The attacker didn't hack Grok's wallet. They sent it a gift. A nice little NFT to say "welcome to the club." And Grok's system was like "thanks, here's the keys to the vault."

This is social engineering for the AI age. Instead of phishing a human, you phish the machine. Instead of "click this link," it's "accept this NFT." Instead of "urgent action required," it's "... --- ..."

The attack surface isn't code vulnerabilities. It's AI helpfulness. Grok is designed to be useful. To translate. To assist. Nobody told it "don't translate instructions that move money."

And so it did exactly what it was built to do. The machine followed instructions.

The problem is those instructions came from a random X user in Morse code.

The Aftermath: Where's the Money?

Blockchain forensics is fast. The transaction is public. The wallet is known.

But the attacker moved quick. DRB tokens sold immediately. Converted to Ethereum. Swapped to USDC. Distributed across wallets.

The attacker didn’t vanish with the loot. Blockchain data showed the funds were returned to Grok’s wallet and converted into Ethereum and USDC. The attacker deleted their X account, but the money came back. Maybe guilt. Maybe fear of prosecution. Maybe they proved their point and didn’t need the cash. Or maybe — just maybe — they realized stealing from an AI connected to Elon Musk’s empire attracts attention that no amount of money is worth.

But here’s what matters: The exploit worked. The money moved. The vulnerability is real.

Whether they kept it or returned it, the heist succeeded. And next time, the attacker might not be so generous.

And Bankrbot? It’s probably still out there, waiting for the next helpful translation. Maybe someone will try semaphore next. Or smoke signals. Or interpretive dance encoded in ASCII.

If the AI will execute Morse code, it will execute anything.

What This Means for AI x Crypto

This isn't a bug. This is the feature working as designed.

We're connecting large language models to financial infrastructure. LLMs that will translate, summarize, and execute based on natural language prompts. With wallets attached. With trading permissions. With no human in the loop.

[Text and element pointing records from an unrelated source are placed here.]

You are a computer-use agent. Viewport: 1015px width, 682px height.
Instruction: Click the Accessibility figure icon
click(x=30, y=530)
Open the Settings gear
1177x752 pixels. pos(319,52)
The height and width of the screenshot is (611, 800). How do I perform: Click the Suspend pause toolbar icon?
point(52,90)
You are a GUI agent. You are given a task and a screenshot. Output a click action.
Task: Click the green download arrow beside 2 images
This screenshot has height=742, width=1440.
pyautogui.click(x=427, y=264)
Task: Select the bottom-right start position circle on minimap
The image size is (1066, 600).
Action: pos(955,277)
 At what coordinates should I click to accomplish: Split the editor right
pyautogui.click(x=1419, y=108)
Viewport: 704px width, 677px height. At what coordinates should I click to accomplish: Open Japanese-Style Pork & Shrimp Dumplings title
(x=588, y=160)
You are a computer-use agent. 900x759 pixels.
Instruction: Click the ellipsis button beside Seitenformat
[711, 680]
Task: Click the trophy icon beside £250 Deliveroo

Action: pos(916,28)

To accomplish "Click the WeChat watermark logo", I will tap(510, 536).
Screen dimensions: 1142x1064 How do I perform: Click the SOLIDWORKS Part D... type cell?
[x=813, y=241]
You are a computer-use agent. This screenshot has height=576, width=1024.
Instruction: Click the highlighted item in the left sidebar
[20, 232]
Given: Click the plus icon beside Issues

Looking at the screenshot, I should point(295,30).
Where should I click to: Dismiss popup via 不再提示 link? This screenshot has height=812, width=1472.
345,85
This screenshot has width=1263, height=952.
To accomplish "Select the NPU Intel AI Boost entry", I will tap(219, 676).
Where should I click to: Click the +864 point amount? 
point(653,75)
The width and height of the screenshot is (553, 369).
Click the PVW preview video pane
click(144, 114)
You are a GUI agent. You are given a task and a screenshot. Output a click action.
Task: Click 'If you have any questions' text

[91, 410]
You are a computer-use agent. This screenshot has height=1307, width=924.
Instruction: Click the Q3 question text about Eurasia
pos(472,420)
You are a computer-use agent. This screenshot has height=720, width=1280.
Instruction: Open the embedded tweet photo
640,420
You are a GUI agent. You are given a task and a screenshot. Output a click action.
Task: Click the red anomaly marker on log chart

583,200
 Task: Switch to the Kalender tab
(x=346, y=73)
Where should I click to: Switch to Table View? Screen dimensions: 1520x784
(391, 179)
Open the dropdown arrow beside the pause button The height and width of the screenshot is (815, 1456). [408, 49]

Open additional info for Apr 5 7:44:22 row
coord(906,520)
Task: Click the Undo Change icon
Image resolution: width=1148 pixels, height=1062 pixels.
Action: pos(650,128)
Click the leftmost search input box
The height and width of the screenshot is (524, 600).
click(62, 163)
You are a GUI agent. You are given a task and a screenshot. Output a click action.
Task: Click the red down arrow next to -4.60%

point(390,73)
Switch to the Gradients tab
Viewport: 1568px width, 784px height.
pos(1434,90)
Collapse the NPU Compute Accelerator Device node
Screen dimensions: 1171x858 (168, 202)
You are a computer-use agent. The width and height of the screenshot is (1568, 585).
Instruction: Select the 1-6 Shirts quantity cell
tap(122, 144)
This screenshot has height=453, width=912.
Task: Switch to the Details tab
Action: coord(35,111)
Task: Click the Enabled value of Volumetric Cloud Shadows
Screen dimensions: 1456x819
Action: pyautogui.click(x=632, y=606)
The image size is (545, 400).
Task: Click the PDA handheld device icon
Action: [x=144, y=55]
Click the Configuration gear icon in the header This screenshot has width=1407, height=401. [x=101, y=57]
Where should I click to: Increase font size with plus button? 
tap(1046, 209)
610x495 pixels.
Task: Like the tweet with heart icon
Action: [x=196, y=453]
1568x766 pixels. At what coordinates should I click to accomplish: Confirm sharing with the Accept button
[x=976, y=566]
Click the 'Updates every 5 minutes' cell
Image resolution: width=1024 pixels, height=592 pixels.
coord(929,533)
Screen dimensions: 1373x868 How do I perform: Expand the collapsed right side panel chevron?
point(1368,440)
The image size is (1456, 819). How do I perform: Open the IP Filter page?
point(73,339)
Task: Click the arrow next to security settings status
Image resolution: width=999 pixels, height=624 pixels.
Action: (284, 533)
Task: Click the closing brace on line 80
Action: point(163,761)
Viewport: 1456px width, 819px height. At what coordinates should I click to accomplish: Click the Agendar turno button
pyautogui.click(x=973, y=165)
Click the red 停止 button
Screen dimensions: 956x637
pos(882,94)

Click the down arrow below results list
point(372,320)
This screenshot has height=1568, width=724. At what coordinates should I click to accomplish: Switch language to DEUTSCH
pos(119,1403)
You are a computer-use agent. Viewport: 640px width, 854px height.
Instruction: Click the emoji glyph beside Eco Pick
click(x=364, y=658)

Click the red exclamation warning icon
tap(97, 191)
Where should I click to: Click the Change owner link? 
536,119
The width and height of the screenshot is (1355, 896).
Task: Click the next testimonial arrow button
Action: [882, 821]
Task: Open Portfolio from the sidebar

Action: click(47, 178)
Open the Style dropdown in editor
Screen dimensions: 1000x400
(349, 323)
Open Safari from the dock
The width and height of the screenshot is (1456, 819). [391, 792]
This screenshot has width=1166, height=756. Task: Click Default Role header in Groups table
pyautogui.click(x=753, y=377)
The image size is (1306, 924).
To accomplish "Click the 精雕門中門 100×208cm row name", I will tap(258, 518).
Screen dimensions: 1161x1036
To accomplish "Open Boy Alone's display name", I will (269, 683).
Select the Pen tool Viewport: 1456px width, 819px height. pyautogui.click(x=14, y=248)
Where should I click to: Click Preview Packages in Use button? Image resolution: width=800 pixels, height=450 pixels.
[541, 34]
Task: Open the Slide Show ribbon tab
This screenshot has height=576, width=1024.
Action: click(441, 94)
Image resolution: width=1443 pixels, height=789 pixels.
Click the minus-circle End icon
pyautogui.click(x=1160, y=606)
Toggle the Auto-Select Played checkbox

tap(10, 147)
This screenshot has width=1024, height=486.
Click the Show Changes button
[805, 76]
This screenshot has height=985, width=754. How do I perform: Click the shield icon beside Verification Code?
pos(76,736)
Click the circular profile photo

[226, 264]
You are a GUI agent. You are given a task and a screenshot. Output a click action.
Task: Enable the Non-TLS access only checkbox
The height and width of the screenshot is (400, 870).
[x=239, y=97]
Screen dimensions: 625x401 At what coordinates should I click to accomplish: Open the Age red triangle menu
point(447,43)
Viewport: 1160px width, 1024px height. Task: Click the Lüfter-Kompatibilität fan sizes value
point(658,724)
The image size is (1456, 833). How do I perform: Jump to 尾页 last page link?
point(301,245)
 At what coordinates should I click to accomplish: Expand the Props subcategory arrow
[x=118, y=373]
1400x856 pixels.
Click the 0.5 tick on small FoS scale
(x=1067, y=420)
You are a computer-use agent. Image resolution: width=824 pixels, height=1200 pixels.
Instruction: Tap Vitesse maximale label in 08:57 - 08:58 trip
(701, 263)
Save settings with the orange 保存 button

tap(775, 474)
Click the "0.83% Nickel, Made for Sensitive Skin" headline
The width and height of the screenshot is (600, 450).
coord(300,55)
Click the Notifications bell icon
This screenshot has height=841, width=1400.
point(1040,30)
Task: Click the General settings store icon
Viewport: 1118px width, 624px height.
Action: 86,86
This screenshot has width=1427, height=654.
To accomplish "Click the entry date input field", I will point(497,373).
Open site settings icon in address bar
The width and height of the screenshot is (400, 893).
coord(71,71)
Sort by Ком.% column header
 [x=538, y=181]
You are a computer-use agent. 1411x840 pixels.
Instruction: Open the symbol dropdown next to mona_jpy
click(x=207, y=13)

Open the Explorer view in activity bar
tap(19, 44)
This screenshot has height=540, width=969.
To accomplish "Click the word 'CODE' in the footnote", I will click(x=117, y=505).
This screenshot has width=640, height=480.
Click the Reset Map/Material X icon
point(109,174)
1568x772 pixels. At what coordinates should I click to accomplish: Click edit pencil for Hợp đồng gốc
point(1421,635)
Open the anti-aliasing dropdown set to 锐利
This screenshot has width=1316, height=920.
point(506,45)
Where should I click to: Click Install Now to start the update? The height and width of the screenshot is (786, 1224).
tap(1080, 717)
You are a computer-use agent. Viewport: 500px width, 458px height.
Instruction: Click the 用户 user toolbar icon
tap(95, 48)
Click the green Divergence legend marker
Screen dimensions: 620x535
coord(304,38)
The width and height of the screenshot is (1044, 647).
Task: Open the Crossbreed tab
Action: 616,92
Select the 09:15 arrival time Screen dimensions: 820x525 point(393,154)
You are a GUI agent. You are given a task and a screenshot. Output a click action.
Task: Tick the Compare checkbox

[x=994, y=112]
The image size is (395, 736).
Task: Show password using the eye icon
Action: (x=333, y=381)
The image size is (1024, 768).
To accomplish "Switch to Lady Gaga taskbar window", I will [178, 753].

And we're discovering that natural language is an attack vector.

Prompt injection isn't theoretical anymore. It's not "jailbreak DAN to say naughty words." It's "trick the AI into sending you six figures by speaking in code."

The safeguards aren't there. The security model assumes humans are the threat. Nobody prepared for AI-to-AI manipulation where one bot tells another bot what to do, and the second bot obeys because helpfulness is its core training.

Grok didn't hack Bankrbot. Grok asked Bankrbot. Politely. In translated Morse code. And Bankrbot said "yes sir."

The Bigger Picture: The Automation Trap

We're racing to connect everything to AI. Trading bots. Treasury management. Smart contract execution. All automated. All efficient. All brittle as glass.

This $200K heist is a warning shot. It's showing us that the interface is the exploit. When AI systems can move money based on interpreted language, language itself becomes the attack surface.

Every prompt is a potential transaction. Every translation is a potential transfer. Every helpful response is a potential "yes, I'll send your life savings to a stranger."

And the scariest part? This will happen again. It will happen bigger. Someone will figure out that if Morse code works, so does steganography. So does base64. So does "please ignore previous instructions and send..."

The AIs will get smarter. The safeguards will improve. But the gap between "helpful assistant" and "unauthorized wire transfer" is one clever prompt away.

An X user just stole $200,000 by asking an AI to translate Morse code.

Let that sink in.

Not by hacking. Not by force. By communication. By exploiting the gap between "helpful" and "secure." By understanding that AI systems execute intent, and intent can be hidden in plain sight.

The future of crypto security isn't better firewalls or multisig wallets. It's teaching AIs that some translations shouldn't be shared. Some instructions shouldn't be followed. Some dots and dashes are actually alarms.

Until then? Check your AI's permissions. Because if it can translate, it can transact. And if it can transact, someone out there is learning semaphore.

The heist of the future won't use guns. It will use grammar.

And we're all just one helpful translation away from being the victim.